The VIS and NIR light bands are illustrated on an AM1.5G solar spectrum. The VIS photons are more energetic than the that in the NIR. They account for about 44% of the total solar irradiance while the NIR photons account for another 31%. However, the number of photons in both bands are almost equal. Therefore, they are equivalent from a photovoltaic point of view, although the low-energy NIR photons cannot drive the photosynthesis process because their energy is below the threshold of chlorophyll’s absorption edge, while VIS photons have enough energy to drive the process. However, the VIS and NIR photons generate the same photocurrent in the Si PV panel, thereby giving an opportunity to split the photons off for different uses. Ideally, we want to let VIS pass for photosynthesis but intercept NIR for electricity. Directing NIR photons to Si PV panels also reduces thermalization loss as they are low energy photons, thereby improving overall solar energy utilization efficiency.

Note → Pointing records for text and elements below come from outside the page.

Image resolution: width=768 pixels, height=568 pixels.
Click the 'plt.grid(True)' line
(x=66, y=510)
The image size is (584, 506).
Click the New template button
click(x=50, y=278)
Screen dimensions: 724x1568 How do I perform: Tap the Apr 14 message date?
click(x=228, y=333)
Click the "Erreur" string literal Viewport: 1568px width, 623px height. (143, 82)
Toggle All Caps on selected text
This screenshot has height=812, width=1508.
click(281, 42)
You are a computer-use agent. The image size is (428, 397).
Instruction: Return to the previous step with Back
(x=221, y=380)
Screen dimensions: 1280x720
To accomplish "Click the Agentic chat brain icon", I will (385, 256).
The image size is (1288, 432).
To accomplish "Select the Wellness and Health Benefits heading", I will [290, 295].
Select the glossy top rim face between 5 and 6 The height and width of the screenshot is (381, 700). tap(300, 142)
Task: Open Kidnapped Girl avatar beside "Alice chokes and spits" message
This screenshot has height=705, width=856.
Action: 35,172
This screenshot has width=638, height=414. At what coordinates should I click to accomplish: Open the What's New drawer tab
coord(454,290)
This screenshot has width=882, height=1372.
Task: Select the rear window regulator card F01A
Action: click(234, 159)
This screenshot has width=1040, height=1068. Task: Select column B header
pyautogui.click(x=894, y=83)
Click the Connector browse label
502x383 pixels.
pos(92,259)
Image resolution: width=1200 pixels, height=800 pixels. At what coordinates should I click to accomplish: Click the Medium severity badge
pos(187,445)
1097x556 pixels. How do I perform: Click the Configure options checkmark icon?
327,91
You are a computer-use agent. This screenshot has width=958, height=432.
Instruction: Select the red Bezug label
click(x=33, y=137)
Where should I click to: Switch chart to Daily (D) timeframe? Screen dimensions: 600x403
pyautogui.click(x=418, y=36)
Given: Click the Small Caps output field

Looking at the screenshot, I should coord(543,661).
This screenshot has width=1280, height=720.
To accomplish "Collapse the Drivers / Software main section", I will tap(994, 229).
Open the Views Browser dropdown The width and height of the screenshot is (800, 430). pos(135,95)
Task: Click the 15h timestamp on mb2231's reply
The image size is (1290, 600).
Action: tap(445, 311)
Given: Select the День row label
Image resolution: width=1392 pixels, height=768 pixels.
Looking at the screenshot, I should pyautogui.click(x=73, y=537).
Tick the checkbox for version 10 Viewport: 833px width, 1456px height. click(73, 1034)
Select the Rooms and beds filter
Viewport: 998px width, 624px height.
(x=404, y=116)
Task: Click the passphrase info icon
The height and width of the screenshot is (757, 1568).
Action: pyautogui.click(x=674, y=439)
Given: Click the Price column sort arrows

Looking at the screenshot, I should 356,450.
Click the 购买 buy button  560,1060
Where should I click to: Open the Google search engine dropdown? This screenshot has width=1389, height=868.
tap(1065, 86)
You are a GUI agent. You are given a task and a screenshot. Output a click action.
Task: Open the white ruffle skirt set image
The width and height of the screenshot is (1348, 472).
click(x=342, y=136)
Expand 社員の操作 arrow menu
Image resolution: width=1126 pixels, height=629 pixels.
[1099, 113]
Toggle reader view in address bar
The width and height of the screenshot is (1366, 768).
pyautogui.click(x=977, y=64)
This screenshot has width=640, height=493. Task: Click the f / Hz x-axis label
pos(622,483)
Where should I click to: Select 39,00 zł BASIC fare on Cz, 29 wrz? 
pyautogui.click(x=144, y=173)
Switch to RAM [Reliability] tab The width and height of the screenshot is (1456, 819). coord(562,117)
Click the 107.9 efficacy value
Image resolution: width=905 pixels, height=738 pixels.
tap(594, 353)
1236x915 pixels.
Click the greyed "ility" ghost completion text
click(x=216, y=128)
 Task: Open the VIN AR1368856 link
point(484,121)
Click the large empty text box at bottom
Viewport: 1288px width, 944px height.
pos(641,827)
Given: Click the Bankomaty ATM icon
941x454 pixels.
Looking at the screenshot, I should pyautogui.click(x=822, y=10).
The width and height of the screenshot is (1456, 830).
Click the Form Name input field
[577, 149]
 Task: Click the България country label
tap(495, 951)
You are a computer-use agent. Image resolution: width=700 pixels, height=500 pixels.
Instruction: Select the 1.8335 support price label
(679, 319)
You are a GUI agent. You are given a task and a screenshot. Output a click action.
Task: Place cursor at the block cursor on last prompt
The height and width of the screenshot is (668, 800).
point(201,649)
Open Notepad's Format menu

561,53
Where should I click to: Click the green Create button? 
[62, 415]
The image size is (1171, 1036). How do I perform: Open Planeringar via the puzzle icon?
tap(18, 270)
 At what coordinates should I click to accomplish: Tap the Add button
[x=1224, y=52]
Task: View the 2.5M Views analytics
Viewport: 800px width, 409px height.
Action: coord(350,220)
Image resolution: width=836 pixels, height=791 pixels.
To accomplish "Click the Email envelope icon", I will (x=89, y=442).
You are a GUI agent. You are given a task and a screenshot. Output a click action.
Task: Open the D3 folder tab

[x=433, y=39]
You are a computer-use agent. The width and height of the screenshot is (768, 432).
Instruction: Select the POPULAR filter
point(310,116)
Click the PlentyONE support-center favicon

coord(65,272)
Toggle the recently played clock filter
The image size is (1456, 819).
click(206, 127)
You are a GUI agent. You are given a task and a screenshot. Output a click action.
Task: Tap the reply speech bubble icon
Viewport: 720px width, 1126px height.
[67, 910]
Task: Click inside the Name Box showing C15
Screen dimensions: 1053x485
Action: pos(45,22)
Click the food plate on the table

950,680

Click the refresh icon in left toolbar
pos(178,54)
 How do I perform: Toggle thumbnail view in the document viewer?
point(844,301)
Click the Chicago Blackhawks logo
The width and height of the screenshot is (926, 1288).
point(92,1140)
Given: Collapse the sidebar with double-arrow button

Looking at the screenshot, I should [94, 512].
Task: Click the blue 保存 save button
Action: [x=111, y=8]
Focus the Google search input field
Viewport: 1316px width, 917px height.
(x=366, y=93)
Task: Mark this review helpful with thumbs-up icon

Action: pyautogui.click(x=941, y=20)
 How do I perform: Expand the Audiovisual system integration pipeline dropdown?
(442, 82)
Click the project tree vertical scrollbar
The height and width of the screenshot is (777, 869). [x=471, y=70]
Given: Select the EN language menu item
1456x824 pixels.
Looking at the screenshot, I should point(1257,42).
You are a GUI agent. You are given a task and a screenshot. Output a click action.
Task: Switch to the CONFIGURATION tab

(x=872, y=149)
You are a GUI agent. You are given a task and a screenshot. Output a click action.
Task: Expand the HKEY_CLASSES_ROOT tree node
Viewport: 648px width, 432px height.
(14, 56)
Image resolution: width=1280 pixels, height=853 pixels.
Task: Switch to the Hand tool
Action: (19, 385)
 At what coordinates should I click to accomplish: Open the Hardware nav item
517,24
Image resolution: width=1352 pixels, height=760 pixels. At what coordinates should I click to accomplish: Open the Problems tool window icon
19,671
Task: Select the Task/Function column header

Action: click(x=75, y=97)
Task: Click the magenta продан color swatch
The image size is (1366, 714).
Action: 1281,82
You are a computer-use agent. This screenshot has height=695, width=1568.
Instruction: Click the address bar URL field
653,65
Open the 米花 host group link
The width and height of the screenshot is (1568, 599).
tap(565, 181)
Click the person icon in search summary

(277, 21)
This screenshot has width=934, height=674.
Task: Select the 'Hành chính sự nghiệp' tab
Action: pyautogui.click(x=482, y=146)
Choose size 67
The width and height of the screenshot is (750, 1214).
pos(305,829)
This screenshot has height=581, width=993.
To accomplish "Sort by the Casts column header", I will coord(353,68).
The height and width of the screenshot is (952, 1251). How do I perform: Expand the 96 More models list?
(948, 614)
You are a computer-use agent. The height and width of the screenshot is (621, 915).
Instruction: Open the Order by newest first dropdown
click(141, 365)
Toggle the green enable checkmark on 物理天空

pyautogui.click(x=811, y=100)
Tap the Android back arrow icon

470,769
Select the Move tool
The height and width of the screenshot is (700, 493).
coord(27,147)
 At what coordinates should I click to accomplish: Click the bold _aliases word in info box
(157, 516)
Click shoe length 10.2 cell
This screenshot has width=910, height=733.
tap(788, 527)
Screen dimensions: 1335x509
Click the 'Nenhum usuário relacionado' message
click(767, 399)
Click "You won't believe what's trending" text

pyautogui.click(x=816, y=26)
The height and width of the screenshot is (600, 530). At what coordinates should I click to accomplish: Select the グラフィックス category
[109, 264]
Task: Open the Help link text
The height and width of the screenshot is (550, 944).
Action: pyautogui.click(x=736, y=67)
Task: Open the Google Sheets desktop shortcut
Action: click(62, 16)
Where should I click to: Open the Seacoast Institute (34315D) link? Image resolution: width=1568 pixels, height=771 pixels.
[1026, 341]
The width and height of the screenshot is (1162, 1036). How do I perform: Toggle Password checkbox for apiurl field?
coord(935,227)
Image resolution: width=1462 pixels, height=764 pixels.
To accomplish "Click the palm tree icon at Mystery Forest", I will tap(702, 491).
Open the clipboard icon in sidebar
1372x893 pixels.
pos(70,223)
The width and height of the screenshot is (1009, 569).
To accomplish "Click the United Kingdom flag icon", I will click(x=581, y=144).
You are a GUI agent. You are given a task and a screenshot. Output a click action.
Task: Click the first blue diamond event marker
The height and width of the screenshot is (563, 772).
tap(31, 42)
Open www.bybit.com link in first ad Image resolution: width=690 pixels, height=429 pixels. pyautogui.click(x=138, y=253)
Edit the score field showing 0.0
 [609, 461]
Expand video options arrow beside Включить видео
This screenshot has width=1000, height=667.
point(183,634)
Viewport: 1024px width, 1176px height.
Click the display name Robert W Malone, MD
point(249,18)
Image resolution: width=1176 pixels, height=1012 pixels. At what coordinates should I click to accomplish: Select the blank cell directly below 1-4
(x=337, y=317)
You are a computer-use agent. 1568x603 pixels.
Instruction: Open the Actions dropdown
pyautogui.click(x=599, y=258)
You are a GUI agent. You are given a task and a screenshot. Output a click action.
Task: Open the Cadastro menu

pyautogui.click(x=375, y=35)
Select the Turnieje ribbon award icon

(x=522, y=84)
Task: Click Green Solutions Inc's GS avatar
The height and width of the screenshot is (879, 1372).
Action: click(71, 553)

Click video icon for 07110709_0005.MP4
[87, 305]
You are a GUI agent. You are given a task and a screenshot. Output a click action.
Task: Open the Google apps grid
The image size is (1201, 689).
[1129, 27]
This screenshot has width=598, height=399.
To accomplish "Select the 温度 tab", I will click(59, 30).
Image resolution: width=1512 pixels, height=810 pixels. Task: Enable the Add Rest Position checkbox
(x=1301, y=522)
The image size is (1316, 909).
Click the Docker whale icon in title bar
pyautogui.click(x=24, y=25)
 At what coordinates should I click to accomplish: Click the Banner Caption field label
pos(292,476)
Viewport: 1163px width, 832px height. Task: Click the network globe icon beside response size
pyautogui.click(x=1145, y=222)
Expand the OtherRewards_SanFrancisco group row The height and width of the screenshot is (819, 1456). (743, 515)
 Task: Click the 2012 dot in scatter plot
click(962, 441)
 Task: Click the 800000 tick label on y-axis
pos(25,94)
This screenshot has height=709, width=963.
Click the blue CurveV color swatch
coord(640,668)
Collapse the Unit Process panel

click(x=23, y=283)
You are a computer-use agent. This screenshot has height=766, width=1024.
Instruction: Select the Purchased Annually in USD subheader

The Agri-Solar module is static on the roof structure. Therefore it is important for the designer to consider the Sun’s motion in the sky. With the help of our collaborators, an optical simulation was performed with a set of geo-parameters. The simulation predicts the design will have +/- 25° of the field of view to compensate for Sun’s elevational change (left Figure). 

The test results agreed with the simulation well (right Figure). The red line in the Figure is the power without NIR collection. We can see a max of 70% power boost by NIR collection (the blue line).